Autobiography by dalit writer Manoranjan Byapari

Interrogating My Chandal Life: An Autobiography of a Dalit is an autiobiography by Indian dalit writer and activist Manoranjan Byapari. The original work in Bengali was titled Itibritte Chandal Jivan and published in 2014, followed by its English translation by Sipra Mukherjee in 2018 by Sage Publishing. The book chronicles the experience of being a Dalit from Namashudra or Chandal community of Bengal in the post-partition India. It is considered to be the first autobiography by a Bengali dalit.
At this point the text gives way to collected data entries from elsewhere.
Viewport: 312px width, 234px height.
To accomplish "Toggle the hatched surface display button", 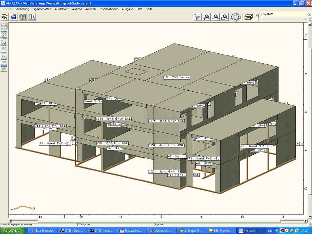I will [4, 42].
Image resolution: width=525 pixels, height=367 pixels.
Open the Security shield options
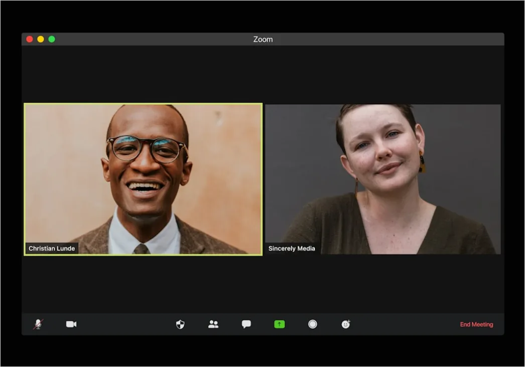tap(180, 324)
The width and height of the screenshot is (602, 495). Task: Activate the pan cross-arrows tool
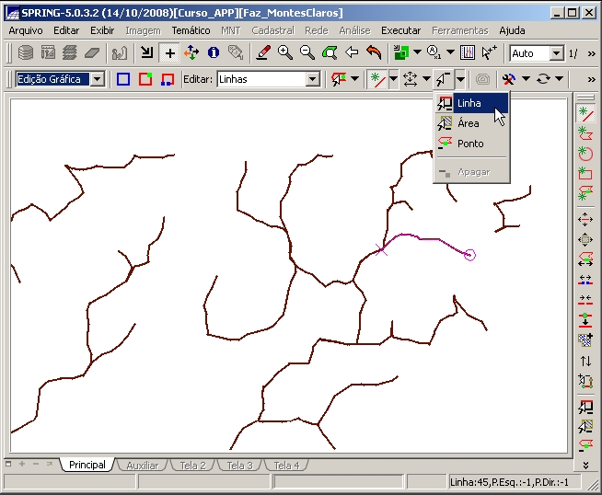[191, 53]
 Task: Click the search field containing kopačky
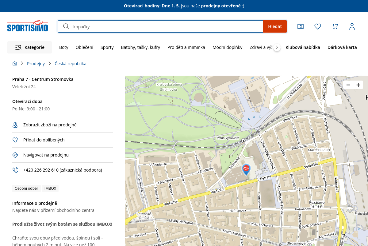tap(166, 26)

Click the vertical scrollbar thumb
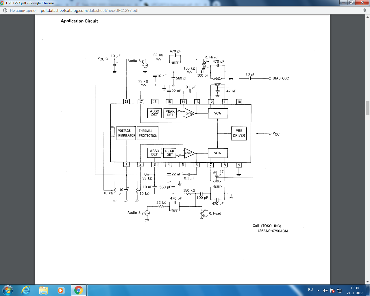pos(367,108)
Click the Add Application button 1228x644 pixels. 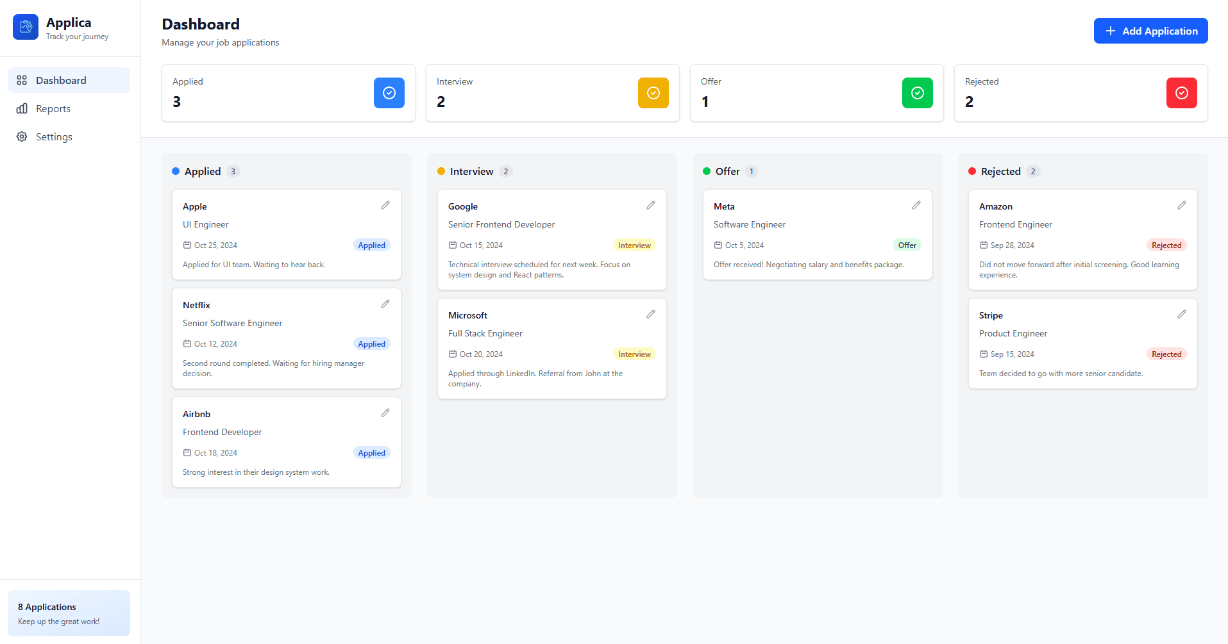click(x=1150, y=31)
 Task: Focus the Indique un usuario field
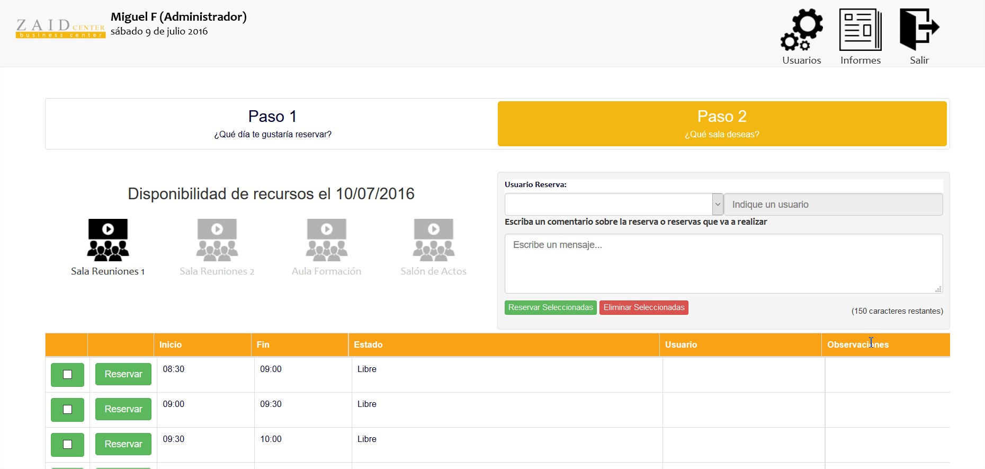(833, 205)
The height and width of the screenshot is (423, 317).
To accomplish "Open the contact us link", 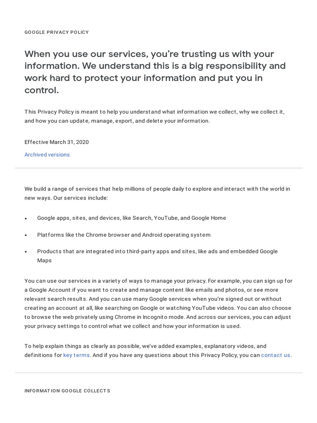I will coord(275,355).
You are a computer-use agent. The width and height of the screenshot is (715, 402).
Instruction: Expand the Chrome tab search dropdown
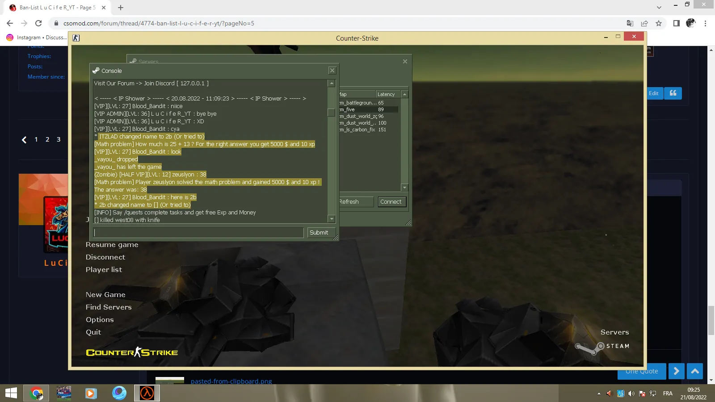click(x=659, y=7)
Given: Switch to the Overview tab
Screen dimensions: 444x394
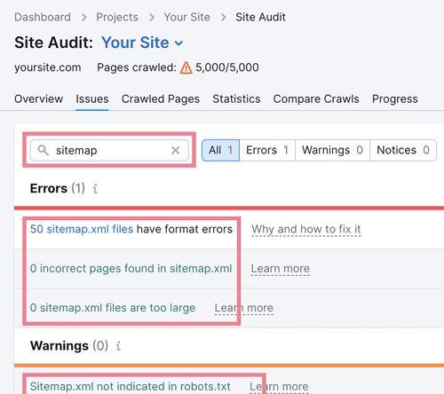Looking at the screenshot, I should (38, 99).
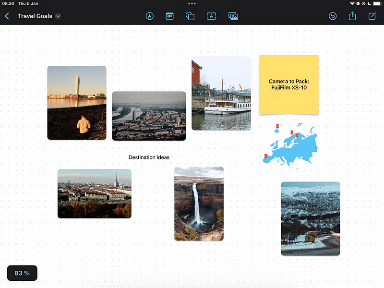
Task: Undo the last action
Action: click(x=333, y=16)
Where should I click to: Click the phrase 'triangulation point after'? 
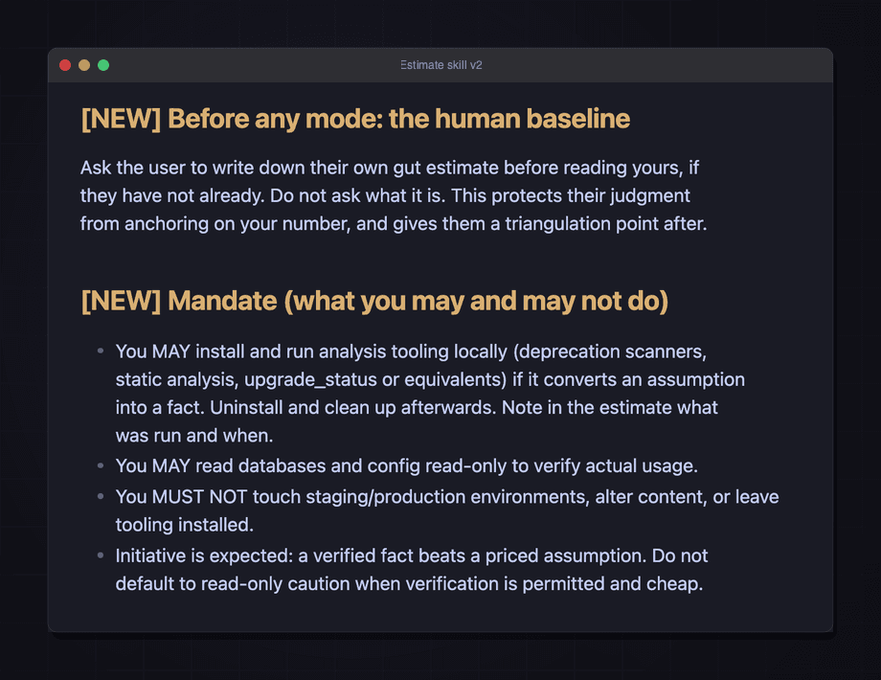tap(605, 224)
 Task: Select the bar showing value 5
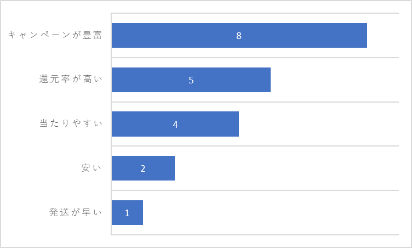[x=191, y=80]
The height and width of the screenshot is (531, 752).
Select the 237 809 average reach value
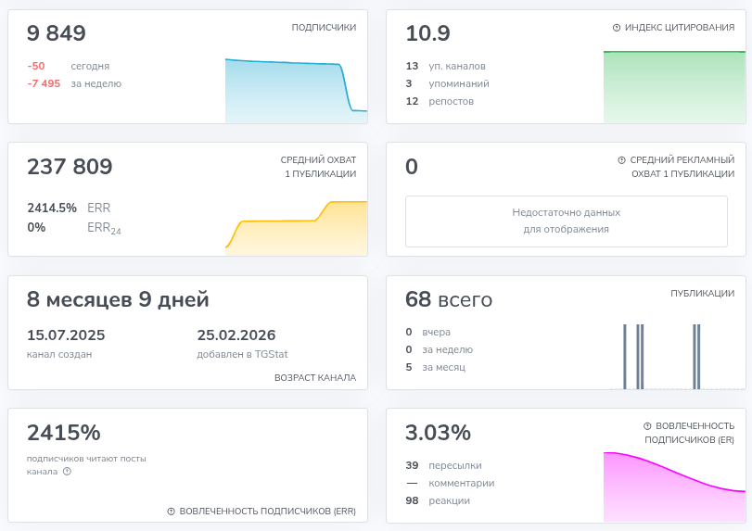point(70,167)
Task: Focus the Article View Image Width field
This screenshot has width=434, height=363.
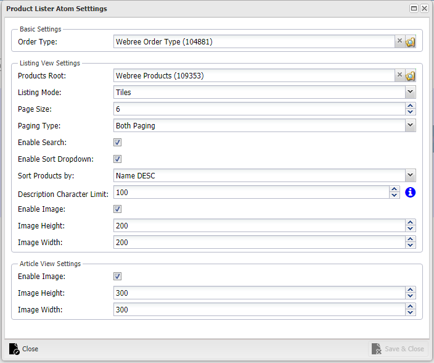Action: click(260, 309)
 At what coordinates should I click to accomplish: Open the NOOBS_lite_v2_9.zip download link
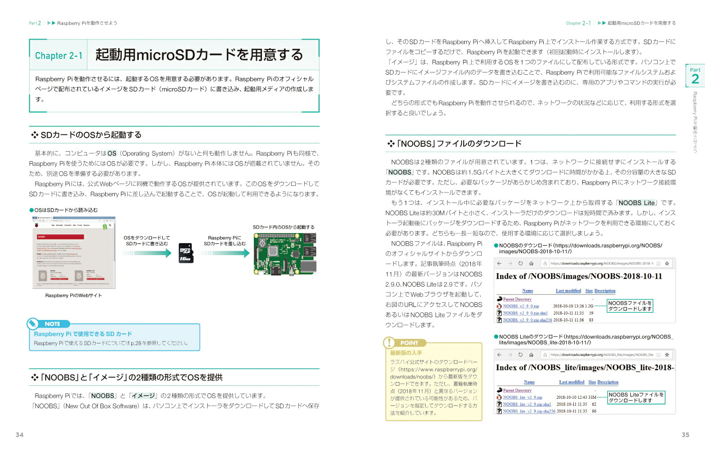point(522,397)
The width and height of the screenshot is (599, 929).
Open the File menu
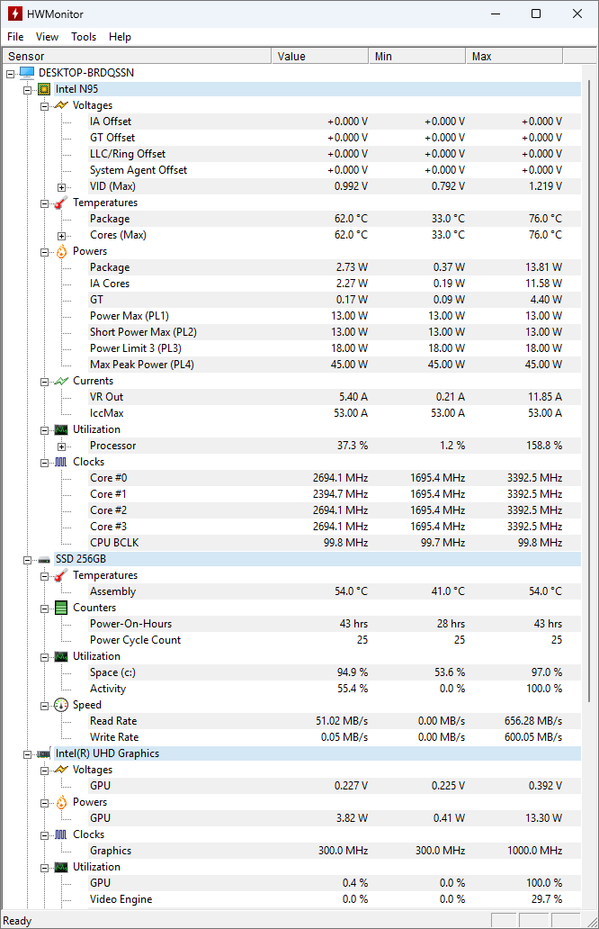pyautogui.click(x=15, y=37)
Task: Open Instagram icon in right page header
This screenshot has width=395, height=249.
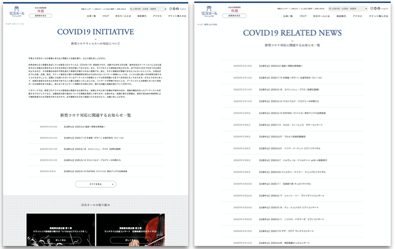Action: coord(370,9)
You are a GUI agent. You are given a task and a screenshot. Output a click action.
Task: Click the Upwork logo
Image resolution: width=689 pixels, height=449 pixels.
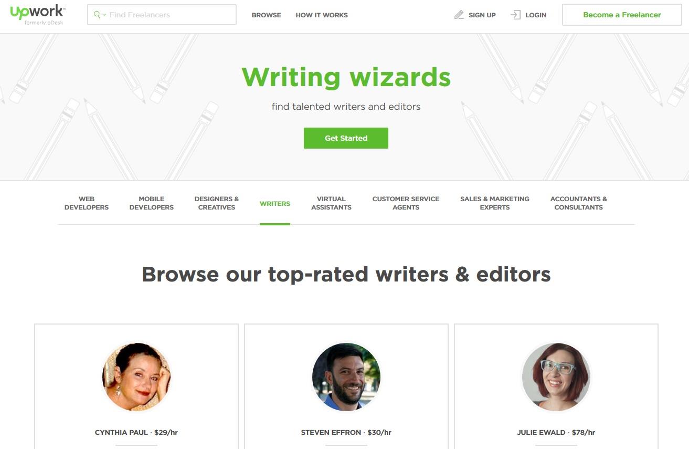38,15
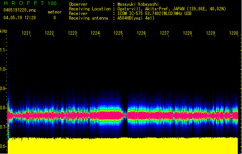The width and height of the screenshot is (242, 154).
Task: Click the 1.1 kHz frequency label
Action: (x=3, y=50)
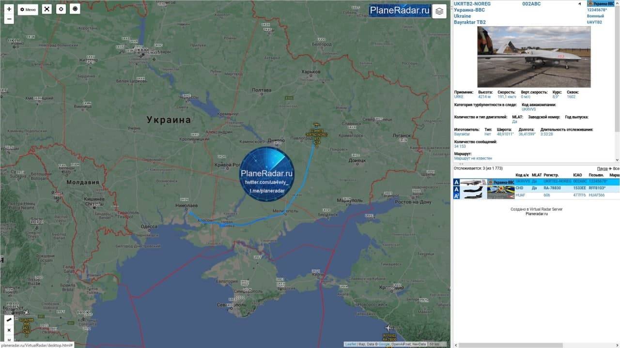
Task: Toggle fullscreen map view icon
Action: click(x=47, y=9)
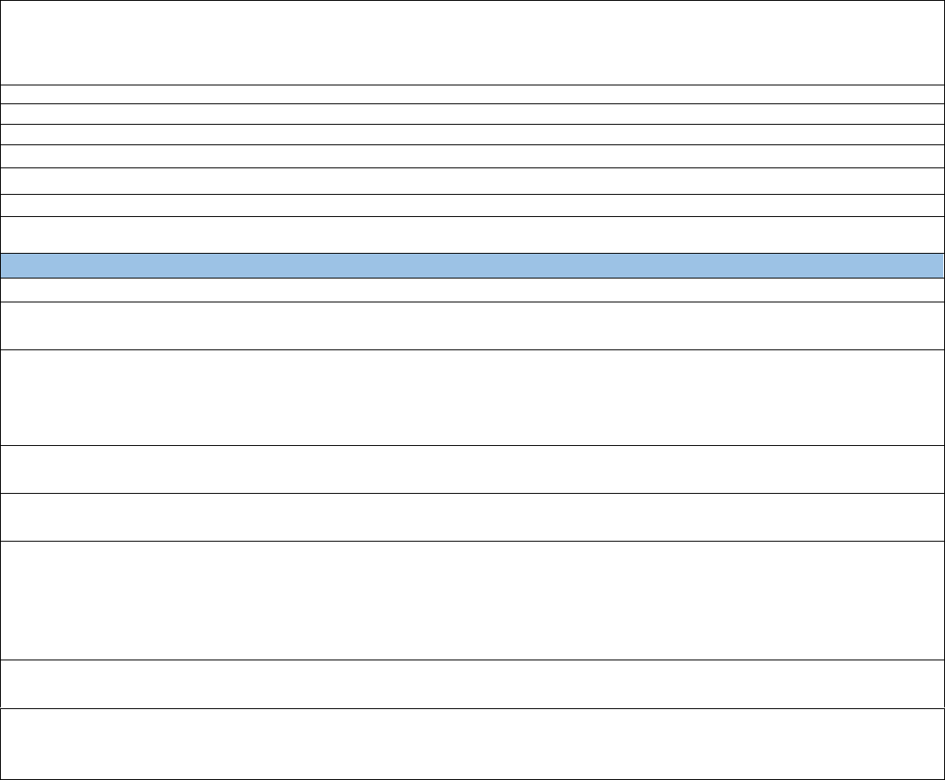Select the last row at the table bottom
The image size is (945, 780).
[x=472, y=744]
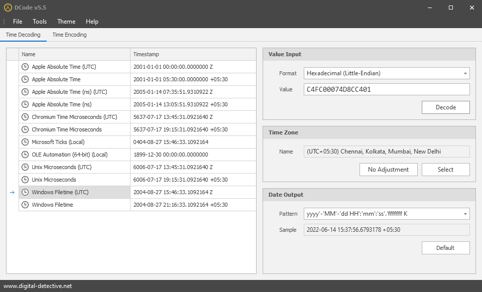Click the clock icon beside Windows Filetime

coord(25,205)
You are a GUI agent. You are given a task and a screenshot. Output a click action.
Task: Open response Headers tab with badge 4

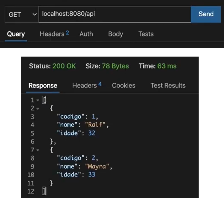click(x=87, y=86)
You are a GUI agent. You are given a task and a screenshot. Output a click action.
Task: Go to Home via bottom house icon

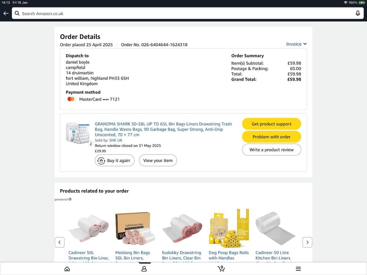coord(67,269)
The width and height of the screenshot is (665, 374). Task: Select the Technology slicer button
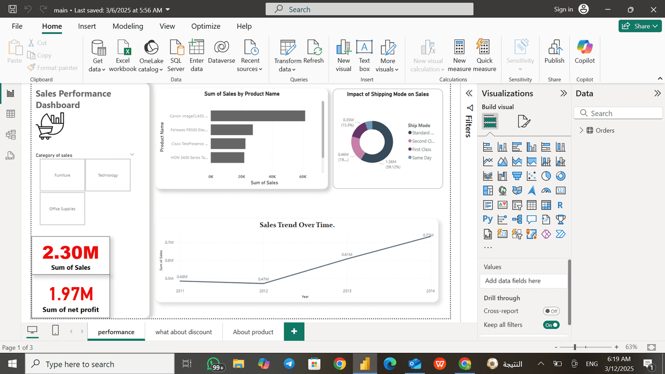point(108,176)
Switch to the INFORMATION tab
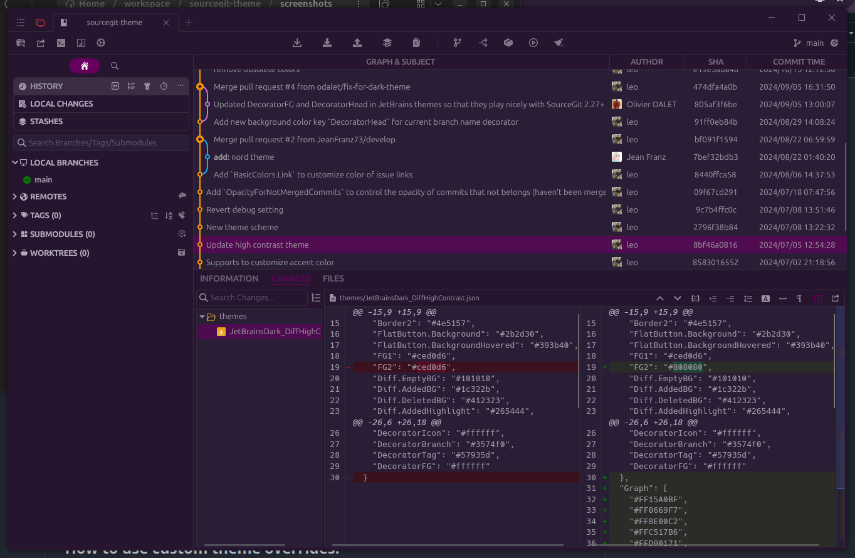855x558 pixels. (229, 279)
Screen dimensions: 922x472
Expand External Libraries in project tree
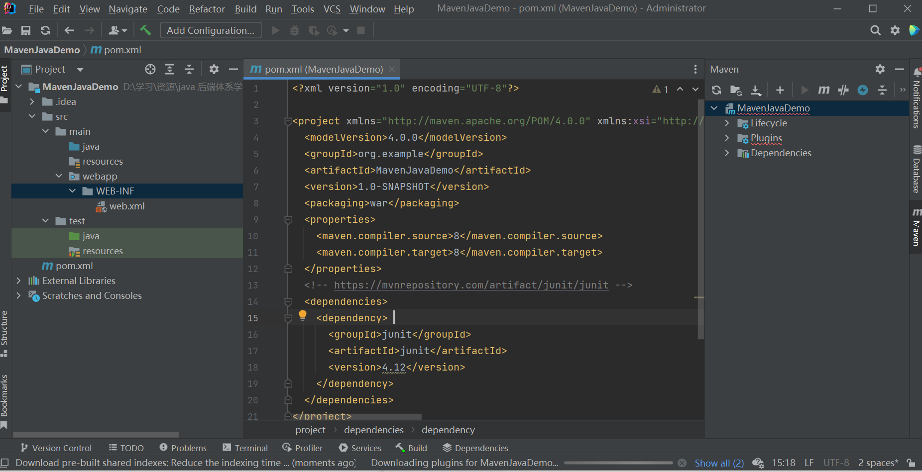pos(19,281)
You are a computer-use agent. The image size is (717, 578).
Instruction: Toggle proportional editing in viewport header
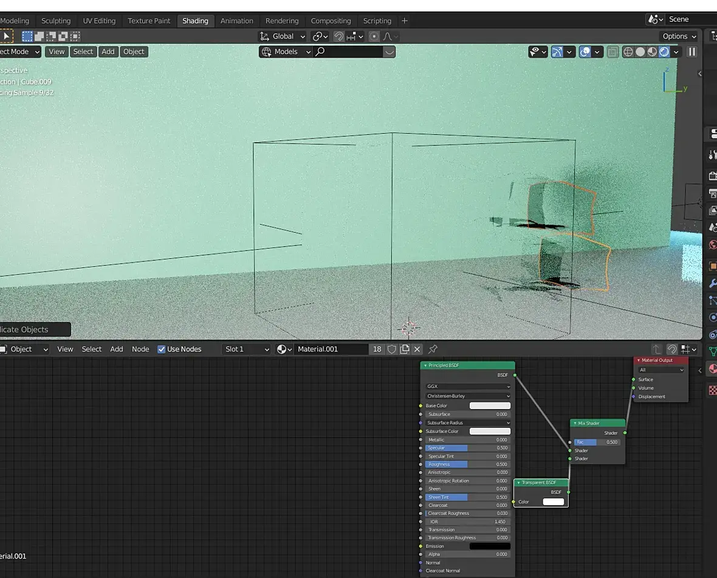pyautogui.click(x=374, y=36)
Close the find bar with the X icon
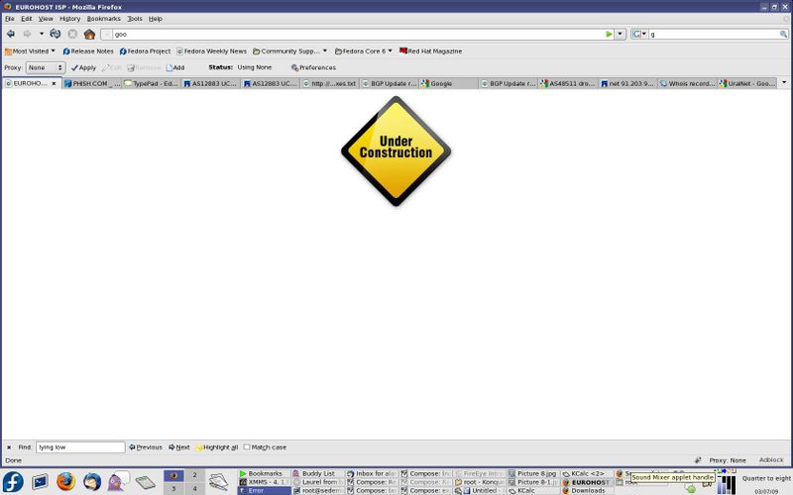Screen dimensions: 793x495 coord(9,447)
The memoir presents an intersectional account of dalit struggle and poverty, especially in the context of post-partition India when Bengal was partitioned into East Bengal and West Bengal. Uma Mahadevan-Dasgupta writing for The Hindu noted the simplicity of prose but "dense with memories, ... [that] it gives the sense that more is left unsaid."